Work to do = Please write out every line of the records below as a JSON list of strings, one string per line, leaving out blank lines.

Material for this exercise =
•••••
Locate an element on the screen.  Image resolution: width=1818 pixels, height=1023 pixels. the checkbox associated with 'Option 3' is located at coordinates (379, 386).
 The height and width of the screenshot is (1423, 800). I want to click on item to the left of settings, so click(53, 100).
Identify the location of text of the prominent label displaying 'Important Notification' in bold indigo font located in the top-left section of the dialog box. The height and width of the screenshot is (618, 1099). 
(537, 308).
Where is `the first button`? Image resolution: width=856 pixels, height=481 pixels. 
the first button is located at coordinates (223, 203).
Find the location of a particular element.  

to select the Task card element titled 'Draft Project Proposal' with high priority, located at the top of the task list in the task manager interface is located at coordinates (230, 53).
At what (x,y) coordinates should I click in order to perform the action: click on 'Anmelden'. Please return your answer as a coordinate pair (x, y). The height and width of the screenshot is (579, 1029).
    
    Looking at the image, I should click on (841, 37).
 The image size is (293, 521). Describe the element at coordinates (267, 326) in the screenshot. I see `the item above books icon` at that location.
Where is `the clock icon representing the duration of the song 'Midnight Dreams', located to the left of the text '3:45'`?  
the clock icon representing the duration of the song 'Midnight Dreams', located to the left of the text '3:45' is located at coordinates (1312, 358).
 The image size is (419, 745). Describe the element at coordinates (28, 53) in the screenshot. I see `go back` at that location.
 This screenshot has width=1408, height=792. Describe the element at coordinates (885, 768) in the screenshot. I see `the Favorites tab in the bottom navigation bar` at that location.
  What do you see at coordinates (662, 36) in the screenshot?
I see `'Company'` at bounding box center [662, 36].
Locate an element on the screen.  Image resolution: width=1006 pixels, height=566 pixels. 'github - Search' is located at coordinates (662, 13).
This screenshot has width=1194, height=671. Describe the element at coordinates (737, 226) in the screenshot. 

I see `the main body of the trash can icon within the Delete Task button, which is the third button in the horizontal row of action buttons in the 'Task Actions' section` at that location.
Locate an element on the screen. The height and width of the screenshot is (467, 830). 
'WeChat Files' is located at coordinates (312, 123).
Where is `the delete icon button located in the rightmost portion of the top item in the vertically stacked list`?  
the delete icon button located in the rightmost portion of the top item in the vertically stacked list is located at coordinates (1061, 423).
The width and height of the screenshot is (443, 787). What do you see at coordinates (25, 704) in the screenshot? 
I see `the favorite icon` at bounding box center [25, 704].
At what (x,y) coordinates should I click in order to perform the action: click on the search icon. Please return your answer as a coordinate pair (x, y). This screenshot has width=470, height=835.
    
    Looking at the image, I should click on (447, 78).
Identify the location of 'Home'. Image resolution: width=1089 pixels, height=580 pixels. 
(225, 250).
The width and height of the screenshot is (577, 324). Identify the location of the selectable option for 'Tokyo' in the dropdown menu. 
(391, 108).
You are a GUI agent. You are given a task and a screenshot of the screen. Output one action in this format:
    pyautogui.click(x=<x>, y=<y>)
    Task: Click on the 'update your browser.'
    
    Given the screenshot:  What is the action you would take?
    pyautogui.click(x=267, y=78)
•••••
The output =
[
  "Locate an element on the screen.  Image resolution: width=1818 pixels, height=1023 pixels. the checkbox associated with 'Option 3' is located at coordinates (379, 386).",
  " The height and width of the screenshot is (1423, 800). I want to click on item to the left of settings, so click(53, 100).",
  "Identify the location of text of the prominent label displaying 'Important Notification' in bold indigo font located in the top-left section of the dialog box. The height and width of the screenshot is (618, 1099). ",
  "(537, 308).",
  "Where is `the first button`? Image resolution: width=856 pixels, height=481 pixels. ",
  "the first button is located at coordinates (223, 203).",
  "Find the location of a particular element.  ",
  "to select the Task card element titled 'Draft Project Proposal' with high priority, located at the top of the task list in the task manager interface is located at coordinates (230, 53).",
  "At what (x,y) coordinates should I click in order to perform the action: click on 'Anmelden'. Please return your answer as a coordinate pair (x, y). The height and width of the screenshot is (579, 1029).",
  "    Looking at the image, I should click on (841, 37).",
  " The image size is (293, 521). Describe the element at coordinates (267, 326) in the screenshot. I see `the item above books icon` at that location.",
  "Where is `the clock icon representing the duration of the song 'Midnight Dreams', located to the left of the text '3:45'`?  ",
  "the clock icon representing the duration of the song 'Midnight Dreams', located to the left of the text '3:45' is located at coordinates (1312, 358).",
  " The image size is (419, 745). Describe the element at coordinates (28, 53) in the screenshot. I see `go back` at that location.",
  " This screenshot has width=1408, height=792. Describe the element at coordinates (885, 768) in the screenshot. I see `the Favorites tab in the bottom navigation bar` at that location.",
  "  What do you see at coordinates (662, 36) in the screenshot?",
  "I see `'Company'` at bounding box center [662, 36].",
  "Locate an element on the screen.  Image resolution: width=1006 pixels, height=566 pixels. 'github - Search' is located at coordinates (662, 13).",
  "This screenshot has width=1194, height=671. Describe the element at coordinates (737, 226) in the screenshot. ",
  "I see `the main body of the trash can icon within the Delete Task button, which is the third button in the horizontal row of action buttons in the 'Task Actions' section` at that location.",
  "Locate an element on the screen. The height and width of the screenshot is (467, 830). ",
  "'WeChat Files' is located at coordinates (312, 123).",
  "Where is `the delete icon button located in the rightmost portion of the top item in the vertically stacked list`?  ",
  "the delete icon button located in the rightmost portion of the top item in the vertically stacked list is located at coordinates (1061, 423).",
  "The width and height of the screenshot is (443, 787). What do you see at coordinates (25, 704) in the screenshot? ",
  "I see `the favorite icon` at bounding box center [25, 704].",
  "At what (x,y) coordinates should I click in order to perform the action: click on the search icon. Please return your answer as a coordinate pair (x, y). This screenshot has width=470, height=835.",
  "    Looking at the image, I should click on (447, 78).",
  "Identify the location of 'Home'. Image resolution: width=1089 pixels, height=580 pixels. ",
  "(225, 250).",
  "The width and height of the screenshot is (577, 324). Identify the location of the selectable option for 'Tokyo' in the dropdown menu. ",
  "(391, 108).",
  "You are a GUI agent. You are given a task and a screenshot of the screen. Output one action in this format:",
  "    pyautogui.click(x=<x>, y=<y>)",
  "    Task: Click on the 'update your browser.'",
  "    Given the screenshot:  What is the action you would take?",
  "    pyautogui.click(x=267, y=78)"
]